Now, I don’t know this woman but she knows me, a bigoted member of the unwashed in need of enlightenment. Undeserving as I may be, she had interrupted her cracking of the glass ceiling long enough to make sure I understood how the world works. “Successful businesses and organizations hire people who reflect their customers and stakeholders,” she begins. “It is a smart business decision.”

Mentioning pointedly that she has served in upper management and in corporate board rooms for more than three decades, she asserts that hiring people of varying ages, genders, races and backgrounds strengthens a business. “Many organizations have gradually come to accept and embrace this reality. More recently, this smart practice has become known as diversity, equity and inclusion.”

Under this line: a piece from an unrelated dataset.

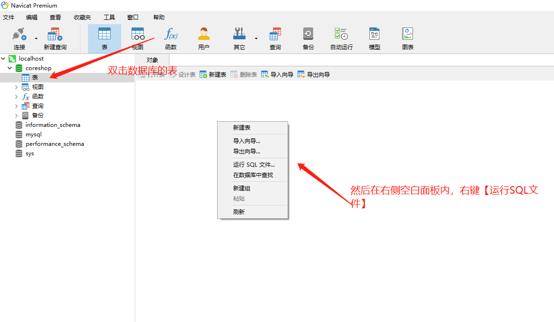Screen dimensions: 554x322
Task: Select the Model (模型) toolbar icon
Action: pos(374,35)
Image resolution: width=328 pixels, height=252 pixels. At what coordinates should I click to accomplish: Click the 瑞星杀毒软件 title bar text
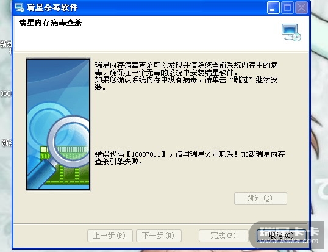(52, 8)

Not being in her employ, you can be spared her full “upper management” exposition. It boils down to this: Businesses are more successful when they mathematically select and deselect their employees by social and racial identity. The assumption is that all individuals from any background or in whatever state of mind are inherently equal in motivation, ability and potential and there will be no loss in productivity or innovation if you adopt hiring policies that make you feel good — godlike even.

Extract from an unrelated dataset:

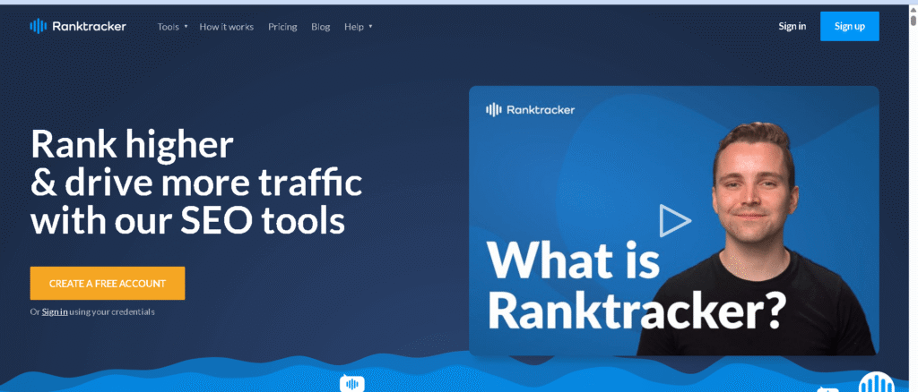Click the Create a Free Account button
This screenshot has height=392, width=918.
[x=108, y=283]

Prejudice is not prejudicial? Nobody really believes that. This is Queen-of-Hearts, Alice-in-Wonderland stuff, and from what her bio says is an “award-winning broadcast executive and development professional for several local nonprofits.”

Moreover, her message was directed at a midsized Indiana city renowned for its connections to innovation and productivity. This includes the television, gasoline pump, electric wheelchair, the modern electric motor, the hand-held computer, the first American-made motorcycle, the first commercial radio station, the ATM machine and the Hovercraft — all achieved without our Chamber of Commerce lady’s guidance.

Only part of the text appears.